Metin Bölümü →

↓↓↓

Dağ-Yayla-Kamp

0 0
Okuma Süresi:3 Dk., 19 Sn.

DOĞA YÜRÜYÜŞLERİ VE DAĞDA KAMP

Spor salt olarak sadece koşmak, atletizm, ağırlık kaldırmak veya gülle savurmak değildir. Spor aynı zamanda yüzmektir, dağlarda kamp kurmaktır ve doğa yürüyüşleridir. Eğer bedensel bir zahmet gerekiyorsa, bir efor sarf etmeye karar vermişseniz doğru tespitleri okuyorsunuz. Aynı zamanda hem efor sarf edecek ve hem de ruhsal bir dinlenmeye kavuşmuş olacaksınız. Bunu mevsimine göre birçok çeşitlerde yapabilirsiniz. Dağlarda kalıp kamp yaparak, havuzda bol bol yüzerek, denizde de aynı şekilde kumsalda güneşlenerek ve yürüyüş yaparak. Her durumda hedeflerinize ulaşmış kendinizi daha dinamik hissetmiş olacaksınız. Bir dağ kampı hayali kuralım. Bölgemizin en büyük avantajı hiç kuşkusuz denizin kenarında olması ve denizden diğer tarafa baktığımızda ise dağların hemen başlamasıdır. Bu çok büyük bir avantaj ve nimettir. Peki, bundan yeterince yararlanıyor muyuz? En az dört kişilik bir grup ayarlayalım. Kontrol altında tutulan, ulaşımı kolay olan ve tam olarak bize dağ havası verebilecek bir yer seçelim. Bu yer belediyemize ait Ünye Asarkaya ormanları olsun. Kamp çadırımızı, birkaç yiyecek ve fenerlerimizi aldıktan sonra yürüyerek yola koyulalım. Güneşten korunmak için şapkalarımızın kafamızda olması bize ayrı bir keyif verecektir. Her yarım saatte bir mola verip su içerek ilerleyelim.

↑↑↑

Çözülecek Görev →
Doğa yürüyüşleri ve dağda kamp üzerine yukarıdaki metne göre şu soruları yanıtlayın:
(a) Kamp için kurulacak grup en az kaç kişilik olmalıdır?
(b) Kamp yeri olarak hangi yer seçilmiştir?
(c) Yürüyüş sırasında ne sıklıkla mola verilmelidir?

Gösterilen Veriler →

↓↓↓

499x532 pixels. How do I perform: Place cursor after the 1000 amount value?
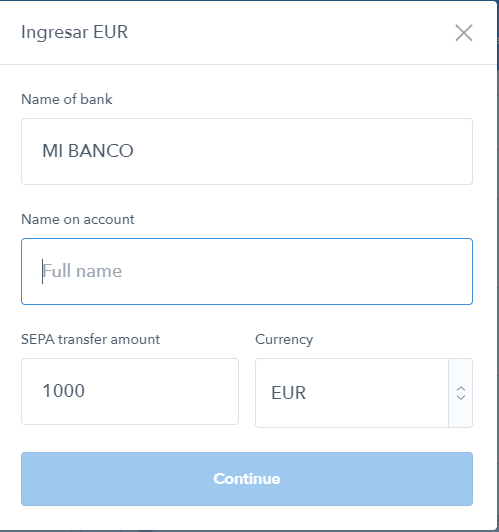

↑↑↑

Görev Çıktısı →
(a) En az dört kişilik.
(b) Belediyeye ait Ünye Asarkaya ormanları.
(c) Her yarım saatte bir, su içerek.